- ACTION ITEM -
From the records below, return every line containing the word "will".

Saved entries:
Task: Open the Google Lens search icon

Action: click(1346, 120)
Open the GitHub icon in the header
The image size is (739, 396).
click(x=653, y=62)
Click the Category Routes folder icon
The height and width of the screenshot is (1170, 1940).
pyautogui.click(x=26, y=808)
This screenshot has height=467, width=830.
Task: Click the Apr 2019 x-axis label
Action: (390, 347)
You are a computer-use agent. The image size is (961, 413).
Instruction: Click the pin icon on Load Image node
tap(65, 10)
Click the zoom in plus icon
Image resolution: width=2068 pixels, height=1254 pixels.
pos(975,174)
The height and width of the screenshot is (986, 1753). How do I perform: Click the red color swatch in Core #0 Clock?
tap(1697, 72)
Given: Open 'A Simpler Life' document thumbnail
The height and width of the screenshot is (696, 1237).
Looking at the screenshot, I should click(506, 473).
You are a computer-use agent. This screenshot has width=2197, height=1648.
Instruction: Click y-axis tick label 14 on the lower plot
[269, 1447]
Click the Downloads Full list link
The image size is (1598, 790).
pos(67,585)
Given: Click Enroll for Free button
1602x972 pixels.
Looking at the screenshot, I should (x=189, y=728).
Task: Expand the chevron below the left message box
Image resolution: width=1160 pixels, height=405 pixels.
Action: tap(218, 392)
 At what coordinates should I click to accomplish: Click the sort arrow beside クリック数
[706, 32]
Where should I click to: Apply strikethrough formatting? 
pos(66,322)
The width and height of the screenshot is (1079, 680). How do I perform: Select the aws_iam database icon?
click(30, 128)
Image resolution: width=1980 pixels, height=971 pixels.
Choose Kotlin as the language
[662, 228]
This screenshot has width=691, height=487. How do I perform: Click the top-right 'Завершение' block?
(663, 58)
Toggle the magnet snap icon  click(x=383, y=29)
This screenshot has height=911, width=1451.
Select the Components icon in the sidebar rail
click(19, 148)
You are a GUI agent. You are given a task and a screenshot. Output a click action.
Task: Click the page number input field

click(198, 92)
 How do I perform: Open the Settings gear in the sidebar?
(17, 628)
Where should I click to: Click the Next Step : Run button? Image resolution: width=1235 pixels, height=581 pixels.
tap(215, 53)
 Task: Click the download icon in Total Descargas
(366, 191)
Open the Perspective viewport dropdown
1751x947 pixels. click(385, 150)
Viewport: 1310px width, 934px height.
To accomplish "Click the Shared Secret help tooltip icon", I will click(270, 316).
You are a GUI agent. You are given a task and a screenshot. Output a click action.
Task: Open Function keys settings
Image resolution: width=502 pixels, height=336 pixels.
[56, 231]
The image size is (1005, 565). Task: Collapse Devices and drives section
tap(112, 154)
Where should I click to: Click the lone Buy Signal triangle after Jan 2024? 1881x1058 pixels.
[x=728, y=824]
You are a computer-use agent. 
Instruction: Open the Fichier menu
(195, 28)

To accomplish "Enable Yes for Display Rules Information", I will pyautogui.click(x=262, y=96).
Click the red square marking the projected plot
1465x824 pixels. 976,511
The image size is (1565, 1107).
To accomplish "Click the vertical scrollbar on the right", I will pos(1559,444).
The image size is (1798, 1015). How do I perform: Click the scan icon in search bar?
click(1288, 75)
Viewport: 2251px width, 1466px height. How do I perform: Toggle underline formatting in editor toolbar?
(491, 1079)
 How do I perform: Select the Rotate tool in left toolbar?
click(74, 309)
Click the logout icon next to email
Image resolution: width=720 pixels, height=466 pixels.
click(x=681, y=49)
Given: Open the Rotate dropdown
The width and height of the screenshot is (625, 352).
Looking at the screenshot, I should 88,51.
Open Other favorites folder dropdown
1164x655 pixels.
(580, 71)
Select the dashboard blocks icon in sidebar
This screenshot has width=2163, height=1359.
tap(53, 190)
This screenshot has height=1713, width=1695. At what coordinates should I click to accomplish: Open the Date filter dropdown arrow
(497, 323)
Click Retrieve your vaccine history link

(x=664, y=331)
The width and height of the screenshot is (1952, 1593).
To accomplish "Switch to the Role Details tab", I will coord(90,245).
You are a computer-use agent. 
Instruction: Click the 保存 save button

- ANSWER SPACE -
To accomplish "Click the Shared Secret help tooltip icon", I will click(270, 316).
To accomplish "Enable Yes for Display Rules Information", I will pyautogui.click(x=262, y=96).
To accomplish "Click the vertical scrollbar on the right", I will pos(1559,444).
To accomplish "Switch to the Role Details tab", I will coord(90,245).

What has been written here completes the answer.